An Inquiry into the Nature and Causes of The Wealth of Nations

I’ve started reading it.  I will offer summaries of what I’ve read, in installments, here.  I’m reading the Bantam Classic paperback edition. I’ll indicate summarized text with book number, chapter number, and page numbers, followed by paragraph number, not as numbered through each section but on the page.

I’ve wanted to read The Wealth of Nations for a long time, and put it off because I was intimidated by it.  Dan Klein and Russ Roberts helped me overcome this apprehension with a wonderful six-part discussion of Smith’s Theory of Moral Sentiments.

I don’t plan to turn this summary into one of those “paragraph by the master, followed by cranky paragraph by the student” type of things that annoy me so.  That’s too time consuming for me anyhow.   I will simply do my best to repeat what Smith writes in my own words, so that I may understand him better.  If this sort of thing appeals to you, or if you find errors in my interpretation, please comment.  But don’t expect me to engage in a lively debate over Smith’s relevance to our current economic situation, or the hermeneutics of Smith, or any horsepucky of that nature.  A preemptive declaration: I find Smith supremely relevant in all sorts of ways.  By the end of my summary, I hope to better articulate why.

Ahem.  Let’s begin.  To start, my summary of the Introduction and Plan of the Work:

page 1, paragraph 1: “The annual labour of every nation…” What a nation produces is what a nation consumes.  Production supplies consumption.

1, 2-3: A nation’s wealth depends more on its productive members and the proportion of those members to the whole of society than it does on endowments of natural resources.  The larger the proportion of productive citizens in a nation’s population, the more prosperous the nation.

2, 1: Those nations in which all able-bodied persons must work to provide the basic necessities of food and shelter are poorest; those in which even “a great number do not labor at all” allow their poorest members “a greater share of the necessaries and conveniences of life.”  This difference will be explained in the first book.
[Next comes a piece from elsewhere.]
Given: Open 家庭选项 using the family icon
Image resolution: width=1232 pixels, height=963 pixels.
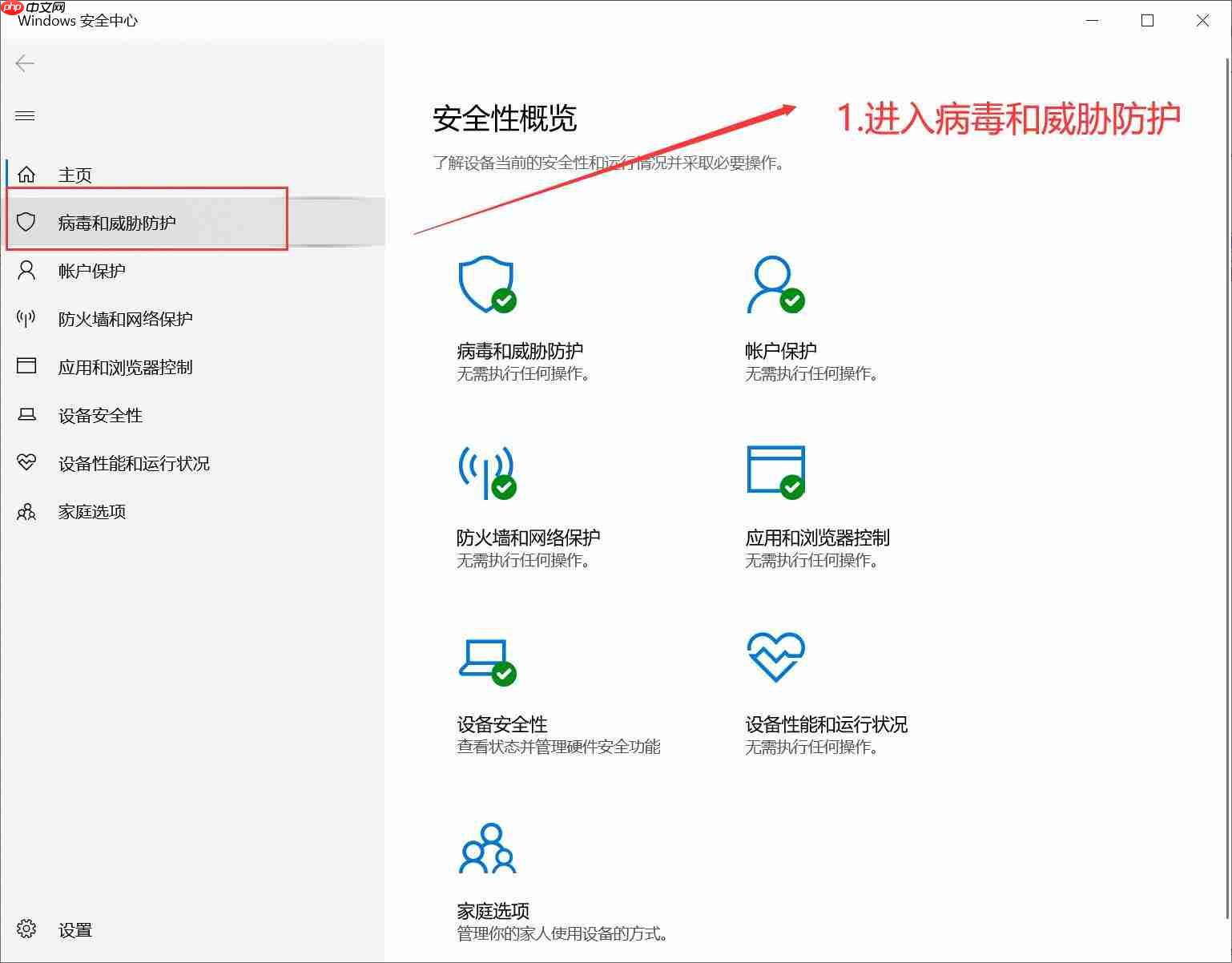Looking at the screenshot, I should click(x=26, y=511).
3, 1: Book 2 will address “the nature of the capital stock,” that regulator of a nation’s productivity.

3,2: Nations with similar levels of productivity have followed different developmental plans; some favor urban industry, others rural enterprise.  Book three will address how these plans were generated.

4,1: Book four will discuss the extent to which such plans affected the opinions of the leaders and academics of the countries that implemented them.

4,2: Book five will address government expenditure: who benefits from it and who will pay for it, as well as why governments go into debt, and the effect of this debt on a nation’s wealth.